• Directions for this task
Start to finish, return the listing exactly as written.

╔══

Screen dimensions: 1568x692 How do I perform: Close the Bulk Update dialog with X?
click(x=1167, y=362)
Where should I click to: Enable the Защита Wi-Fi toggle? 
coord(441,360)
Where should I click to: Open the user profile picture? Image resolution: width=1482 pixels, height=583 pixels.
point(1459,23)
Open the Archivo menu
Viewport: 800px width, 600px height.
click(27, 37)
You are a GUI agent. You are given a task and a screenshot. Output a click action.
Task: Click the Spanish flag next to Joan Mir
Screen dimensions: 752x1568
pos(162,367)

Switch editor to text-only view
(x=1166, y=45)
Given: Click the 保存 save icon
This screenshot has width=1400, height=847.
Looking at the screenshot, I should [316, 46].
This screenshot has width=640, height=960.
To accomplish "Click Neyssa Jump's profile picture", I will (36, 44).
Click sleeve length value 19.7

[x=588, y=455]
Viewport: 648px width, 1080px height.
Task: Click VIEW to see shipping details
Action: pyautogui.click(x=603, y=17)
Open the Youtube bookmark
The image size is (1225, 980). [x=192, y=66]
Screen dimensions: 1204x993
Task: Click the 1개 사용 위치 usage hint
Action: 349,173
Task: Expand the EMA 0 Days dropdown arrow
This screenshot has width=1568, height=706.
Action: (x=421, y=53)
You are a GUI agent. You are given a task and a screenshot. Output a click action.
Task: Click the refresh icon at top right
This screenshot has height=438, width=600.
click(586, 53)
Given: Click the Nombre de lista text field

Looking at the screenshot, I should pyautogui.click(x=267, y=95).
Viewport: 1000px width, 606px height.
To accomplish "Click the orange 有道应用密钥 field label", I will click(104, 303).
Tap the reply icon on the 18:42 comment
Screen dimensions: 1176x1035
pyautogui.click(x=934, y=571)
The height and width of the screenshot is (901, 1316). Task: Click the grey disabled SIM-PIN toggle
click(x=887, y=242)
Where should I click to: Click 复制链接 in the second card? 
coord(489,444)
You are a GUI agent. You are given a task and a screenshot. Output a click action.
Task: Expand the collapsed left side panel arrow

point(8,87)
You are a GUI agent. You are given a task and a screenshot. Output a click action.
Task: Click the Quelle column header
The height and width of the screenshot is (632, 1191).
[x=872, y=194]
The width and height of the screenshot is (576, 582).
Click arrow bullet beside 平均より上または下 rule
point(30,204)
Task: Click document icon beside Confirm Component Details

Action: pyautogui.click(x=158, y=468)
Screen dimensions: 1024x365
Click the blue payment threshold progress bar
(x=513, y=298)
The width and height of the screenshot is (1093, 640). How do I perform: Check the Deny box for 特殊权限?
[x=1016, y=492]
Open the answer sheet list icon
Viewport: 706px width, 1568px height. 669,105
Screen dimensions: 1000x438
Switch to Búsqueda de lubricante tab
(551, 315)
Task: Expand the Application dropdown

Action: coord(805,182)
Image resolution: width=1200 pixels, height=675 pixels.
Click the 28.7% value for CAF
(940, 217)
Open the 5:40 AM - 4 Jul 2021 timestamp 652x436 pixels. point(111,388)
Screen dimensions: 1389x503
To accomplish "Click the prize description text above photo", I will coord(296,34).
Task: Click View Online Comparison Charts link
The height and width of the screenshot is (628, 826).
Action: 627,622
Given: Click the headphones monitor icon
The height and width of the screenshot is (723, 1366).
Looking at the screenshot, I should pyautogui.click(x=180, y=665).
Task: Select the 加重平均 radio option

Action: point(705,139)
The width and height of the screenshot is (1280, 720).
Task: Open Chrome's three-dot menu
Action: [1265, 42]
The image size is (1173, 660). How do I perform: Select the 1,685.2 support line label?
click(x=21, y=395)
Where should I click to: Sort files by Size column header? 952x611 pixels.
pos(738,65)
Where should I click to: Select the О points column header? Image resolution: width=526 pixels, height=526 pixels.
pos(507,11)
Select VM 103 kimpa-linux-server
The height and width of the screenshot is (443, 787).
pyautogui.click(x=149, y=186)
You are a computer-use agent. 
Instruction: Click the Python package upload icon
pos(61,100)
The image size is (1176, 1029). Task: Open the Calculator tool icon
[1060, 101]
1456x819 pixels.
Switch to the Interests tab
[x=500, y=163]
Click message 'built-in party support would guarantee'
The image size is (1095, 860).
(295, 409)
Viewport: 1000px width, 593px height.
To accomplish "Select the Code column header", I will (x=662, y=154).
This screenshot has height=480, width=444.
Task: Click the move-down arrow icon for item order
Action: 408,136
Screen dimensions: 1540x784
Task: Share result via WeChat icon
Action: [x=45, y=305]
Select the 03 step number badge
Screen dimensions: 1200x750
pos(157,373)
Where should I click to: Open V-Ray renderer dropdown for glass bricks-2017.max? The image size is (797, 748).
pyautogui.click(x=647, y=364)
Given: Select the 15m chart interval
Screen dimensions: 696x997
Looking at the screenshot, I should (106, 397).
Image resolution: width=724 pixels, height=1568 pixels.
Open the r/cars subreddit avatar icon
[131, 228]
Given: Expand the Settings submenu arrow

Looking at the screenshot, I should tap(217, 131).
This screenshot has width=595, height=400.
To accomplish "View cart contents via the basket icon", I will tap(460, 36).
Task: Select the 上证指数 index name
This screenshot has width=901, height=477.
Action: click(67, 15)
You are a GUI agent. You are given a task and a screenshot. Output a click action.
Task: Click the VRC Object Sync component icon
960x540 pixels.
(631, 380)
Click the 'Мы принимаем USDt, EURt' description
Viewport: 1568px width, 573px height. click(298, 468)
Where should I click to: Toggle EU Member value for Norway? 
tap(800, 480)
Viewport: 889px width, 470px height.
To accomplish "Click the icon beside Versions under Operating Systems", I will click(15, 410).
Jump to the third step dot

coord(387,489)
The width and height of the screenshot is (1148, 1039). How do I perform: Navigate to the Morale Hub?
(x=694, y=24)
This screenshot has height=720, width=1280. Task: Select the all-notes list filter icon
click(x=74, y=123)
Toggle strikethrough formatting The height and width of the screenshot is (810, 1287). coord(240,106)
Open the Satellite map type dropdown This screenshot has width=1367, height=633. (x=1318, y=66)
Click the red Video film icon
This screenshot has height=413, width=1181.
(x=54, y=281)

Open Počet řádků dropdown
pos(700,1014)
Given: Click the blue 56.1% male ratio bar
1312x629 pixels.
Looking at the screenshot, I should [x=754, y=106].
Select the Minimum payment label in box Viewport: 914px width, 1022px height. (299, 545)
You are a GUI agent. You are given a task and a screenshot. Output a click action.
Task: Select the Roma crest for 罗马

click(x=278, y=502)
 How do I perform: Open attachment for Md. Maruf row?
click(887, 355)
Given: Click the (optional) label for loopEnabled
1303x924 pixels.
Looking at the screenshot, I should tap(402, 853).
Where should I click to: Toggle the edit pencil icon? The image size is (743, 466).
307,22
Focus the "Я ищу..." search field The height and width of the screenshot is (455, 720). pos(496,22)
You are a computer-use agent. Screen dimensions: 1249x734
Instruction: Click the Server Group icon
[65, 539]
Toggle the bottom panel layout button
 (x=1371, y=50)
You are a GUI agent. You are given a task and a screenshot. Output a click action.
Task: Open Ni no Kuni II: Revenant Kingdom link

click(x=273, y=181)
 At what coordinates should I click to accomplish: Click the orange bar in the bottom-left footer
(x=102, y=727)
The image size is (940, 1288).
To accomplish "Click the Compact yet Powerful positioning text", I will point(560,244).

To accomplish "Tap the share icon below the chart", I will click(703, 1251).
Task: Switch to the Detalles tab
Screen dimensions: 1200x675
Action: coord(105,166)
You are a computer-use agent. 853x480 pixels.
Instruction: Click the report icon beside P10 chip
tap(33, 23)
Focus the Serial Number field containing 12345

╚══

• Response to this exercise
Screen dimensions: 1568x692 How do I perform: Close the Bulk Update dialog with X?
click(x=1167, y=362)
Where should I click to: Enable the Защита Wi-Fi toggle? 
coord(441,360)
Where should I click to: Open the user profile picture? Image resolution: width=1482 pixels, height=583 pixels.
point(1459,23)
Open the Archivo menu
Viewport: 800px width, 600px height.
click(27, 37)
You are a GUI agent. You are given a task and a screenshot. Output a click action.
Task: Click the Spanish flag next to Joan Mir
Screen dimensions: 752x1568
pos(162,367)

Switch editor to text-only view
(x=1166, y=45)
Given: Click the 保存 save icon
This screenshot has width=1400, height=847.
Looking at the screenshot, I should [316, 46].
This screenshot has width=640, height=960.
To accomplish "Click Neyssa Jump's profile picture", I will (36, 44).
Click sleeve length value 19.7

[x=588, y=455]
Viewport: 648px width, 1080px height.
Task: Click VIEW to see shipping details
Action: pyautogui.click(x=603, y=17)
Open the Youtube bookmark
The image size is (1225, 980). [x=192, y=66]
Screen dimensions: 1204x993
Task: Click the 1개 사용 위치 usage hint
Action: 349,173
Task: Expand the EMA 0 Days dropdown arrow
This screenshot has width=1568, height=706.
Action: (x=421, y=53)
You are a GUI agent. You are given a task and a screenshot. Output a click action.
Task: Click the refresh icon at top right
This screenshot has height=438, width=600.
click(586, 53)
Given: Click the Nombre de lista text field

Looking at the screenshot, I should pyautogui.click(x=267, y=95).
Viewport: 1000px width, 606px height.
To accomplish "Click the orange 有道应用密钥 field label", I will click(104, 303).
Tap the reply icon on the 18:42 comment
Screen dimensions: 1176x1035
pyautogui.click(x=934, y=571)
The height and width of the screenshot is (901, 1316). Task: Click the grey disabled SIM-PIN toggle
click(x=887, y=242)
Where should I click to: Click 复制链接 in the second card? 
coord(489,444)
You are a GUI agent. You are given a task and a screenshot. Output a click action.
Task: Expand the collapsed left side panel arrow

point(8,87)
You are a GUI agent. You are given a task and a screenshot. Output a click action.
Task: Click the Quelle column header
The height and width of the screenshot is (632, 1191).
[x=872, y=194]
The width and height of the screenshot is (576, 582).
Click arrow bullet beside 平均より上または下 rule
point(30,204)
Task: Click document icon beside Confirm Component Details

Action: pyautogui.click(x=158, y=468)
Screen dimensions: 1024x365
Click the blue payment threshold progress bar
(x=513, y=298)
The width and height of the screenshot is (1093, 640). How do I perform: Check the Deny box for 特殊权限?
[x=1016, y=492]
Open the answer sheet list icon
Viewport: 706px width, 1568px height. 669,105
Screen dimensions: 1000x438
Switch to Búsqueda de lubricante tab
(551, 315)
Task: Expand the Application dropdown

Action: coord(805,182)
Image resolution: width=1200 pixels, height=675 pixels.
Click the 28.7% value for CAF
(940, 217)
Open the 5:40 AM - 4 Jul 2021 timestamp 652x436 pixels. point(111,388)
Screen dimensions: 1389x503
To accomplish "Click the prize description text above photo", I will coord(296,34).
Task: Click View Online Comparison Charts link
The height and width of the screenshot is (628, 826).
Action: 627,622
Given: Click the headphones monitor icon
The height and width of the screenshot is (723, 1366).
Looking at the screenshot, I should pyautogui.click(x=180, y=665).
Task: Select the 加重平均 radio option

Action: point(705,139)
The width and height of the screenshot is (1280, 720).
Task: Open Chrome's three-dot menu
Action: [1265, 42]
The image size is (1173, 660). How do I perform: Select the 1,685.2 support line label?
click(x=21, y=395)
Where should I click to: Sort files by Size column header? 952x611 pixels.
pos(738,65)
Where should I click to: Select the О points column header? Image resolution: width=526 pixels, height=526 pixels.
pos(507,11)
Select VM 103 kimpa-linux-server
The height and width of the screenshot is (443, 787).
pyautogui.click(x=149, y=186)
You are a computer-use agent. 
Instruction: Click the Python package upload icon
pos(61,100)
The image size is (1176, 1029). Task: Open the Calculator tool icon
[1060, 101]
1456x819 pixels.
Switch to the Interests tab
[x=500, y=163]
Click message 'built-in party support would guarantee'
The image size is (1095, 860).
(295, 409)
Viewport: 1000px width, 593px height.
To accomplish "Select the Code column header", I will (x=662, y=154).
This screenshot has height=480, width=444.
Task: Click the move-down arrow icon for item order
Action: 408,136
Screen dimensions: 1540x784
Task: Share result via WeChat icon
Action: [x=45, y=305]
Select the 03 step number badge
Screen dimensions: 1200x750
pos(157,373)
Where should I click to: Open V-Ray renderer dropdown for glass bricks-2017.max? The image size is (797, 748).
pyautogui.click(x=647, y=364)
Given: Select the 15m chart interval
Screen dimensions: 696x997
Looking at the screenshot, I should (106, 397).
Image resolution: width=724 pixels, height=1568 pixels.
Open the r/cars subreddit avatar icon
[131, 228]
Given: Expand the Settings submenu arrow

Looking at the screenshot, I should tap(217, 131).
This screenshot has width=595, height=400.
To accomplish "View cart contents via the basket icon", I will tap(460, 36).
Task: Select the 上证指数 index name
This screenshot has width=901, height=477.
Action: click(67, 15)
You are a GUI agent. You are given a task and a screenshot. Output a click action.
Task: Click the VRC Object Sync component icon
960x540 pixels.
(631, 380)
Click the 'Мы принимаем USDt, EURt' description
Viewport: 1568px width, 573px height. click(298, 468)
Where should I click to: Toggle EU Member value for Norway? 
tap(800, 480)
Viewport: 889px width, 470px height.
To accomplish "Click the icon beside Versions under Operating Systems", I will click(15, 410).
Jump to the third step dot

coord(387,489)
The width and height of the screenshot is (1148, 1039). How do I perform: Navigate to the Morale Hub?
(x=694, y=24)
This screenshot has height=720, width=1280. Task: Select the all-notes list filter icon
click(x=74, y=123)
Toggle strikethrough formatting The height and width of the screenshot is (810, 1287). coord(240,106)
Open the Satellite map type dropdown This screenshot has width=1367, height=633. (x=1318, y=66)
Click the red Video film icon
This screenshot has height=413, width=1181.
(x=54, y=281)

Open Počet řádků dropdown
pos(700,1014)
Given: Click the blue 56.1% male ratio bar
1312x629 pixels.
Looking at the screenshot, I should [x=754, y=106].
Select the Minimum payment label in box Viewport: 914px width, 1022px height. (299, 545)
You are a GUI agent. You are given a task and a screenshot. Output a click action.
Task: Select the Roma crest for 罗马

click(x=278, y=502)
 How do I perform: Open attachment for Md. Maruf row?
click(887, 355)
Given: Click the (optional) label for loopEnabled
1303x924 pixels.
Looking at the screenshot, I should tap(402, 853).
Where should I click to: Toggle the edit pencil icon? The image size is (743, 466).
307,22
Focus the "Я ищу..." search field The height and width of the screenshot is (455, 720). pos(496,22)
You are a computer-use agent. Screen dimensions: 1249x734
Instruction: Click the Server Group icon
[65, 539]
Toggle the bottom panel layout button
 (x=1371, y=50)
You are a GUI agent. You are given a task and a screenshot. Output a click action.
Task: Open Ni no Kuni II: Revenant Kingdom link

click(x=273, y=181)
 At what coordinates should I click to accomplish: Click the orange bar in the bottom-left footer
(x=102, y=727)
The image size is (940, 1288).
To accomplish "Click the Compact yet Powerful positioning text", I will point(560,244).

To accomplish "Tap the share icon below the chart", I will click(703, 1251).
Task: Switch to the Detalles tab
Screen dimensions: 1200x675
Action: coord(105,166)
You are a computer-use agent. 853x480 pixels.
Instruction: Click the report icon beside P10 chip
tap(33, 23)
Focus the Serial Number field containing 12345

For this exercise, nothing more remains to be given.